Noodling Around Tokyo
Keika Ramen This was random ramen, my first proper meal (7-Eleven doesn’t count) in Tokyo. I managed to order what seemed to be tonkotsu ramen and beer by vending machine photos, though I couldn’t discern what set apart minutely different ramens with different prices on the first row, and considered this a success. This bowl was like $6. I don’t think I encountered a bowl more than $10 even at nicer places.
Nogata Hope The soundtrack at this sort of modern ramen-ya near my airbnb (English menus, lots of wood–actually, wooden slabs and tree trunks were used all over Tokyo restaurants and bars) was one of many auditory quirks that I will continue to document. So many restaurants played incongruous music. But I couldn’t for the life of me remember who sang “More Than Words” and my pocket wifi (such a great invention) ran out of a charge. Duh, Extreme. I was also introduced the concept of byob (bringing your own bibs), as a father donned one he whipped out of his suitcase while his son slurped, earphones on, as well as being asked whether you want your broth fatty or not. I did. This place also had personal garlic presses on the table and pickled, chopped red chiles that seemed more Chinese. The ramen was unctuous–all that fat and chile oil–and great. The gyoza just seemed like Trader Joe’s.
? This ramen was just ok, not horrible at all but less punchy and rich than I had elsewhere, but we chose it for likely the same reason as most of the tourists (Asian, by the way) who’d wandered in from the Senso-Ji shrine: English menus. However, the gyoza were better than Nogata Hope.
Afuri is totally something different due to a citrusy chicken broth that I wasn’t convinced I needed to try until in addition to reading English language odes and recently arrived in Portland press ($14 a bowl!
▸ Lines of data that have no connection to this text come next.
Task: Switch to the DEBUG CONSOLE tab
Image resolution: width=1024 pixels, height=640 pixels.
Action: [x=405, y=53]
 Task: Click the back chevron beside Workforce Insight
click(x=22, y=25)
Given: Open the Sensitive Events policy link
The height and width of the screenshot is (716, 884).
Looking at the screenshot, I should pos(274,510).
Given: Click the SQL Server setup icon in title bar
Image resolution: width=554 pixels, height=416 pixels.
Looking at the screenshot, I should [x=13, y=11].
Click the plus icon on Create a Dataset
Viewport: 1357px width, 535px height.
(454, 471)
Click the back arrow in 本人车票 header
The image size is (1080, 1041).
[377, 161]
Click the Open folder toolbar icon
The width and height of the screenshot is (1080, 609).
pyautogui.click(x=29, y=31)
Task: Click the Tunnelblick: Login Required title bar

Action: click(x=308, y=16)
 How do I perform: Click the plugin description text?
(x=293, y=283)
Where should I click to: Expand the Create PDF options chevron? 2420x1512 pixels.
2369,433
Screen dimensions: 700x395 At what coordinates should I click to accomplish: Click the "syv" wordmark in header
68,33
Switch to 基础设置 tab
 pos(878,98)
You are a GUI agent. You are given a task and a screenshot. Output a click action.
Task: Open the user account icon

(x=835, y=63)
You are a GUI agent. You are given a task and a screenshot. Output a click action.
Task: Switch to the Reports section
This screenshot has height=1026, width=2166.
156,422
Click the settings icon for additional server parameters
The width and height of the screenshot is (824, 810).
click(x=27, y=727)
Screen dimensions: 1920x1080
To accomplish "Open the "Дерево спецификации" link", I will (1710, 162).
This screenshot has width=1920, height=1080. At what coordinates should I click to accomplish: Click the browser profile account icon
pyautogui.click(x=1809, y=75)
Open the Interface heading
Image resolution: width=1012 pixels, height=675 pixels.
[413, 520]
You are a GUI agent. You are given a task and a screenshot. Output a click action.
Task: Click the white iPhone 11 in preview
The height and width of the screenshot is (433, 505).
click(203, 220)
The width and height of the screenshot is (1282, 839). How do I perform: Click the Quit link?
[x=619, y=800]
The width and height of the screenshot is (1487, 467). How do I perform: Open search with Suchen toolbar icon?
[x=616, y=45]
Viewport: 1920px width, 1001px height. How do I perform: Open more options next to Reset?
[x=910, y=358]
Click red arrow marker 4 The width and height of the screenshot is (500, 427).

My hometown is officially gone nuts), my good friend’s visiting-from-Japan Tinder date from 1.5 years ago that she brought to my Kentucky Derby party even though it turned out to be platonic and he didn’t speak English that I met for yakitori showed me a photo of Afuri on his phone and said it was good. Ok. And wow, it was. I didn’t have the classic shio (also above) but yuzu ratanmen, skinny noodles, spicy with chile oil, garnished with mizuna and sprinkled with sesame seeds. The nitamago (eggs) were always so perfect everywhere. This was filling, but not gross filling–in fact, I still had room for a pancake-soufflee afterward. In NYC this would be a shitshow, but the lines are orderly (I just beat the line and only had one woman in front of me), you use a vending machine, hand your ticket to a cook behind the bar seating, stand around and feel no stress to assert your position even though there isn’t a hostess to keep track and yet it all works. Only once did I see someone think it was a free for all when a diner got up, and a cook/kind-of-host called the rightful next-diners over. Counter stools (always with a place to store your bag underneath) and coat hooks prevent clutter. Cooks start preparing your ramen as you sit down. This ramen was $8. Seriously.
Itteki Hassen-ya I really prefer udon to ramen. More chewy, more diverse. I wanted to go to TsuroTonTan on my last night but it the last order was 8pm on Sunday and I couldn’t get it together in the rain. Shin, plan B, had a line, other places at eye level in Shinjuku were empty, seemed like chains (yes, TsuroTonTan is a chain) none were promising, so I took a chance on an upstairs venue, no English name (but brought to it by Yelp based on a distance search–Yelp was helpful in that way, more so than Google explore) menus, or speakers, all cigarette smokey, and it was a great send off. It might of seemed unorthodox to order a cold udon on a cool night (the chef warned me) but I’m always hot and I wanted tempura. Ebi ten bukkake was no joke.